Jens Stoltenberg: So I met recently and just last week President Zelensky, and I once again expressed NATO’s support to Ukraine, our support to Ukraine’s territorial integrity, sovereignty, and the fact that NATO—
Swan: You know that drives him crazy when you say that?
Stoltenberg: I know that he wants something more, and I respect that he appreciates the support he gets from NATO, from NATO allies. But he also has been very clear also in our meeting that he wants something more. He wants full membership.
Swan: He wants real, meaningful protection against Russia. They were promised NATO membership back in 2008. Nothing’s happened. They got invaded. Their territory was seized. It’s still captured by Russia.
Stoltenberg: It’s wrong to say that nothing has happened—
Swan: On the membership front.
Stoltenberg: Yeah. They have not become members. But, first of all we have strengthened our partnership. We are working much more closely with them.
Swan: But you won’t defend them obviously.
Stoltenberg: Ukraine is not part of NATO.
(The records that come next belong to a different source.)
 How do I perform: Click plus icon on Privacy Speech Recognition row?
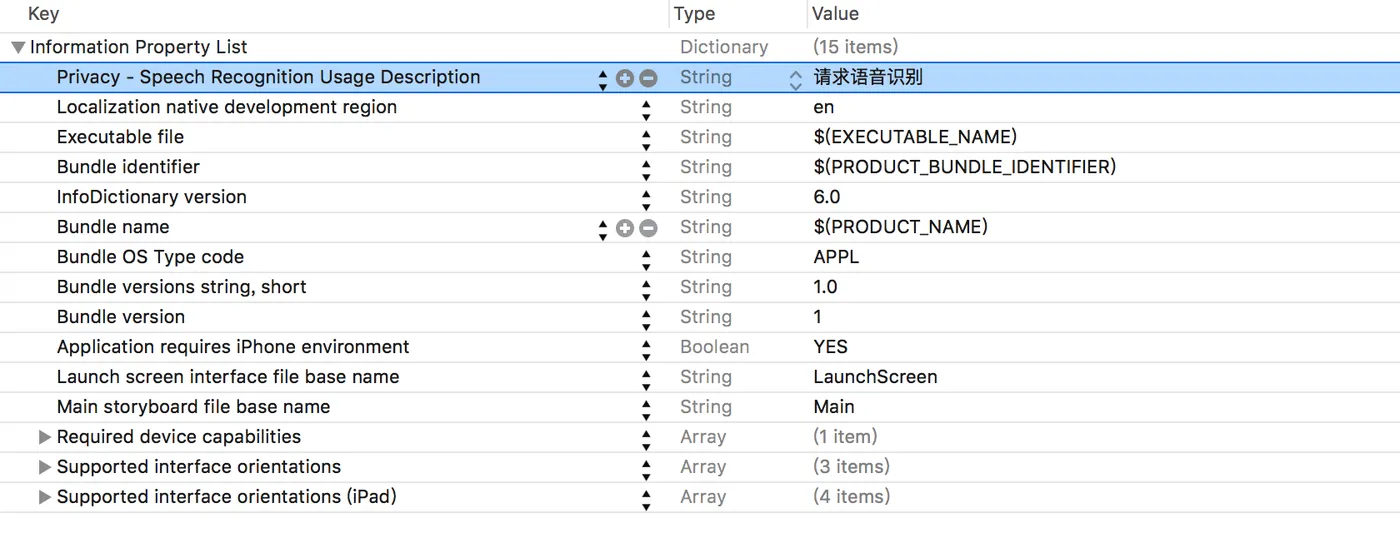coord(625,78)
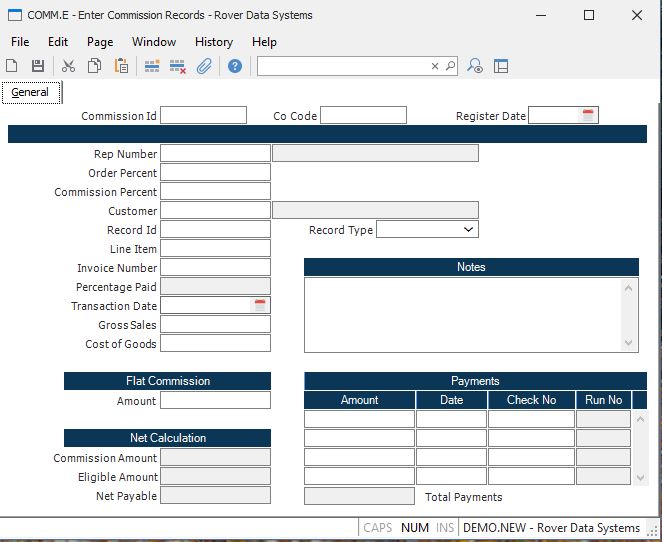Open the Transaction Date calendar picker

point(260,306)
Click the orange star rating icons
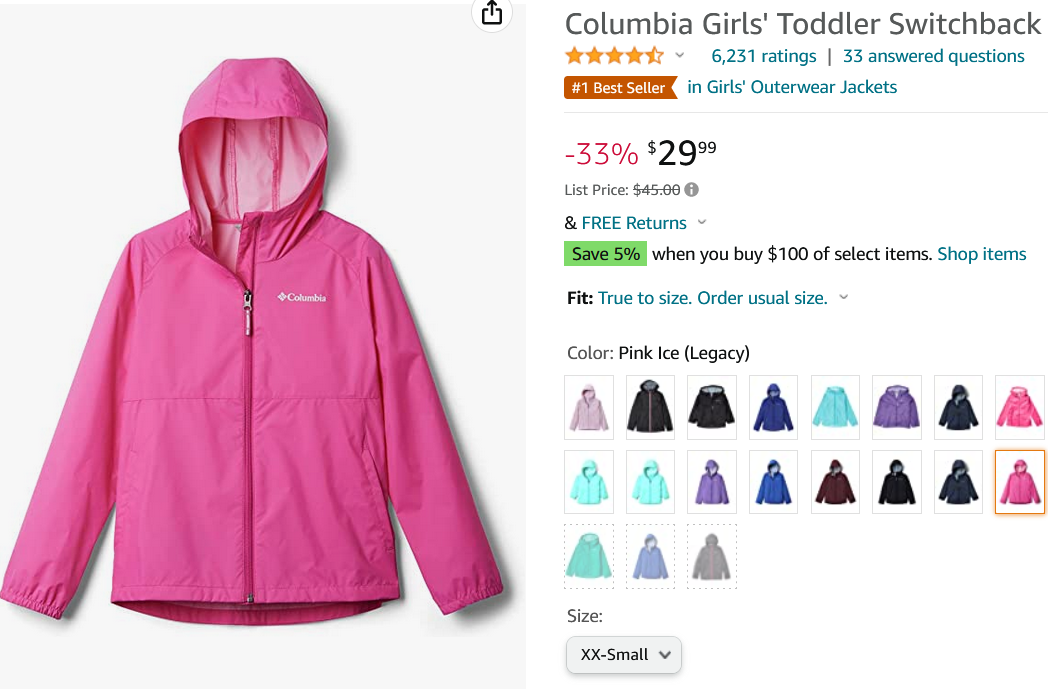1048x689 pixels. [613, 56]
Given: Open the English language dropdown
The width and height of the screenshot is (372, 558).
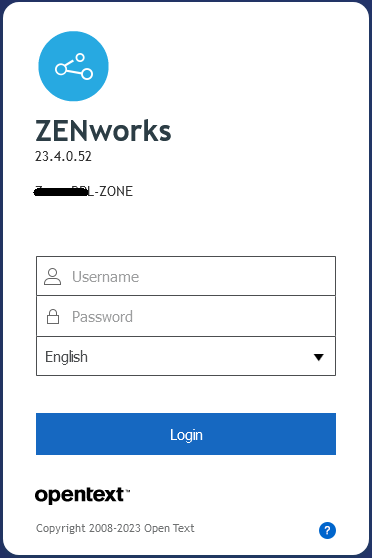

Swan: I know. No, I understand that—
Stoltenberg: Meaning Ukraine is not covered by our collective defense clause — Article 5. To be a NATO member, you need to meet the NATO standards. We helped with modernizing, fighting corruption. But 30 allies have to agree, and we don’t have consensus agreement in NATO now on inviting Ukraine into becoming a full member.
Swan: I can think of current NATO members whose governments are deeply corrupt, undemocratic. Isn’t this just really about, you know people don’t want to fight with Putin, they don’t want to provoke him? And it’s a dangerous lesson because Putin must know that the way to stop a country joining NATO is to invade it.
Stoltenberg: Well, Putin and Russia has protested against every enlargement of NATO. Russia and Putin expressed a lot of criticism against North Macedonia and Montenegro joining NATO, and they have joined NATO recently, over the last couple of years.
Swan: And those armies are more proficient than Ukraine’s?
Stoltenberg: Well, we have the right to make our own assessments on whether a NATO country — an applicant country, an aspirant country meet the NATO standards.
Swan: Promoting democratic values is a cornerstone of NATO. How does NATO define “democracy”?
Stoltenberg: The rule of law, individual liberty, free elections.
Swan: Is Turkey still a democratic government?
Stoltenberg: They have elections. The opposition was able to win an election in Istanbul recently. But I think also it’s fair to say that you know, I know that several allies have expressed concerns about Turkey.
Swan: Erdoğan is interfering in the judiciary, locking up his enemies, jailing journalists, re-running elections.
Stoltenberg: When allies have strongly different opinions about these issues we meet, for instance, in this room and use the political, diplomatic leverage they have to raise these issues.